Uno de los problemas más importantes del Derecho Internacional de los siglos XVIII y XIX fue la piratería en la guerra marítima. Pirata es el ladrón que roba en el mar. Quienes lo hacían en los siglos XVII y XVIII contra las posesiones españolas de ultramar se llamaban bucaneros y los que por esa misma época depredaban en el mar de las Antillas eran los filibusteros. Corsarios, en cambio, eran los piratas que actuaban por cuenta y al servicio de reyes y príncipes para atacar y robar los barcos comerciales y puertos de sus enemigos, para lo cual portaban una autorización legal: la patente de corso, expedida por los respectivos gobiernos monárquicos.
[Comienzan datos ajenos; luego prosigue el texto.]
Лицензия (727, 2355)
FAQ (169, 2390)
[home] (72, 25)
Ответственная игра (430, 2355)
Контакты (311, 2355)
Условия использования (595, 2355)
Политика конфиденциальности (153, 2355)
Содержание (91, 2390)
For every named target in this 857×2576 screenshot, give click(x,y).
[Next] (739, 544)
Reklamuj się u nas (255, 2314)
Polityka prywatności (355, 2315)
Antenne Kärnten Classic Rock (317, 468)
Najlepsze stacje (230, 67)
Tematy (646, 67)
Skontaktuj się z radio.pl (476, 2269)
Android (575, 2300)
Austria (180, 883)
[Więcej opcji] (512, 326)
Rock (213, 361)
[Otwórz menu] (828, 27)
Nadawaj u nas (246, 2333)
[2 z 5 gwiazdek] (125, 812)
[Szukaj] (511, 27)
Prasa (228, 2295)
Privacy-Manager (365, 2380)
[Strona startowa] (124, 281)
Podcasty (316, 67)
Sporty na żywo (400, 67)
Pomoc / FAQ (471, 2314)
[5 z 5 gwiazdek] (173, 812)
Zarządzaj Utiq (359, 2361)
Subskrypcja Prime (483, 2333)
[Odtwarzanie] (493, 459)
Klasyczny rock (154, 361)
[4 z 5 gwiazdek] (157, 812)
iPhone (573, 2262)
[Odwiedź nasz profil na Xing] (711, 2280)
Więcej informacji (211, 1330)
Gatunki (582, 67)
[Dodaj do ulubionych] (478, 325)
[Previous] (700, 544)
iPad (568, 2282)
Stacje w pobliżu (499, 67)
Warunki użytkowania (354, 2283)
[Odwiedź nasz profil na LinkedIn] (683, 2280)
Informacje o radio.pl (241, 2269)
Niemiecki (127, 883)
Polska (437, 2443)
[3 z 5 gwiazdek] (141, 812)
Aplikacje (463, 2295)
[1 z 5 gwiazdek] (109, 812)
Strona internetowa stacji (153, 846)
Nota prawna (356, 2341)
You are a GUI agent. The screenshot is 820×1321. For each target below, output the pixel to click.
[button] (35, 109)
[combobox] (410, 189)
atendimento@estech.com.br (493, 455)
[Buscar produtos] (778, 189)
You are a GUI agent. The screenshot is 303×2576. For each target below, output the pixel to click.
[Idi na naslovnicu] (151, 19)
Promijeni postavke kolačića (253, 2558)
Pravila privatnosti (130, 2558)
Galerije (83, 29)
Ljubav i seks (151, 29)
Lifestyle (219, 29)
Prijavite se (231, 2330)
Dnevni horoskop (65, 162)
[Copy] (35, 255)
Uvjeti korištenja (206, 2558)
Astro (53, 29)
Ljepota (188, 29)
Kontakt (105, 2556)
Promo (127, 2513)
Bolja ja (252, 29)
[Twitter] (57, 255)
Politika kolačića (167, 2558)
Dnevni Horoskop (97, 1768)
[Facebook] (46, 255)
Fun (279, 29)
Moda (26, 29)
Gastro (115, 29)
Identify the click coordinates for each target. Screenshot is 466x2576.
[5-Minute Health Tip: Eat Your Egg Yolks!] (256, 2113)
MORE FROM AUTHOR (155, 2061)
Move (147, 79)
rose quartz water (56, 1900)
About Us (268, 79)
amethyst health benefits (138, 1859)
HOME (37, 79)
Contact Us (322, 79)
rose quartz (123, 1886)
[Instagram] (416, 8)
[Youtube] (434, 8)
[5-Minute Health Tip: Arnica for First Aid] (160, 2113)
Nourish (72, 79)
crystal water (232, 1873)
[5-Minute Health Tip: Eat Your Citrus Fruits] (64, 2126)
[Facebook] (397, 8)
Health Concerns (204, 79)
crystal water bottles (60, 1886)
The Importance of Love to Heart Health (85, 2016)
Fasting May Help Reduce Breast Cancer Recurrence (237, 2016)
Sostiene Sebastián Donoso, en su libro “Piratas en Guayaquil” (2006), que la piratería es una actividad muy antigua. “En el mundo occidental —escribe— las noticias más antiguas sobre piratas están en el Mediterráneo, específicamente en Grecia y las islas del mar Egeo, donde se desarrollaron algunas de las civilizaciones más importantes de la historia. Ahí no sólo hubo piratas que actuaban por su cuenta, sino flotas enteras de ladrones del mar al servicio de reyes y príncipes, que atacaban el comercio y los puertos de sus enemigos”. De modo que por esos tiempos debe localizarse el origen de los corsarios, o sea de los piratas con patente de corso. Donoso precisa que más tarde, “con la formación de las armadas nacionales y la lucha entre los reinos europeos por el control de las rutas marítimas, surgieron ventajosos acuerdos entre reyes y piratas que dieron como resultado una nueva forma de piratería, llamada guerra de corso. Los que la practicaron fueron conocidos como corsarios, nombre de origen latino derivado de la palabra corsus, que quiere decir carrera. Los corsarios eran esencialmente piratas, pero su actividad estaba enmarcada en una ética. Esta ética era la ley del talión o derecho de represalia. En tiempos de guerra, los monarcas entregaban al corsario una patente que legalizaba su misión y le permitía asaltar los barcos y puertos de los Estados enemigos (…). Una de las primeras patentes de corso de las que se tiene noticia fue otorgada en el año 1243 por el rey Enrique VII de Inglaterra para legalizar las actividades de los piratas Adam Robernolt y William le Sauvage”.
Donoso narra que el primer corsario americano fue el navegante toscano Giovanni de Verrazano —mejor conocido como Juan Florín—, quien, respaldado por la patente de corso del rey de Francia Francisco I, asaltó en el año 1521 tres galeones españoles que transportaban cerca de las islas Azores parte del fabuloso tesoro que Hernán Cortez había arrebatado al emperador Moctezuma y que enviaba a su soberano Carlos V. Poco tiempo después Verrazano fue capturado en las costas del sur de España, acusado de corsario y ejecutado. Su vida, aventuras y muerte fueron narradas por Pietro Martire d’Anghiera y Bernal Díaz del Castillo, entre otros escritores.
En los años 80 del siglo XVI, dentro de la pugna entre las monarquías inglesa y española por el dominio de los mares y la conquista de nuevas tierras, la reina Isabel I de Inglaterra mandó a sus corsarios —Francis Drake, Walter Raleigh, Richard Hawkins, Thomas Cavendish y otros— saquear navíos y asaltar puertos españoles.
La práctica corsaria se extendió. Los países beligerantes solían armar barcos privados de sus propios súbditos o de súbditos neutrales con la misión de saquear y destruir los buques mercantes del enemigo para afectar su logística y abastecimiento. Con este fin les otorgaban la llamada “patente de corso”, que era un documento expedido por el gobierno que les autorizaba para realizar toda clase de pillajes contra las naves contrarias. Los corsarios tuvieron como recompensa la apropiación del botín. El sistema, como es lógico, se prestó a toda suerte de abusos. Hubo casos de comandantes que actuaron como corsarios para ambos bandos. Lo cual condujo a que, después de la guerra de Crimea, en que los aliados limitaron esta práctica, la Conferencia Internacional de París, en su declaración del 16 de abril de 1856, aboliera el otorgamiento de patentes de corso.
Por analogía, se dice en la vida política que alguien tiene “patente de corso” cuando se cree autorizado para cometer toda suerte de tropelías y desafueros. Generalmente en los gobiernos dictatoriales, en que desaparecen todos los mecanismos de control político, florecen personas y grupos vinculados al régimen que poseen autorización para cometer toda clase de abusos y que gozan de la impunidad oficial. De ellos se dice que tienen ”patente de corso”.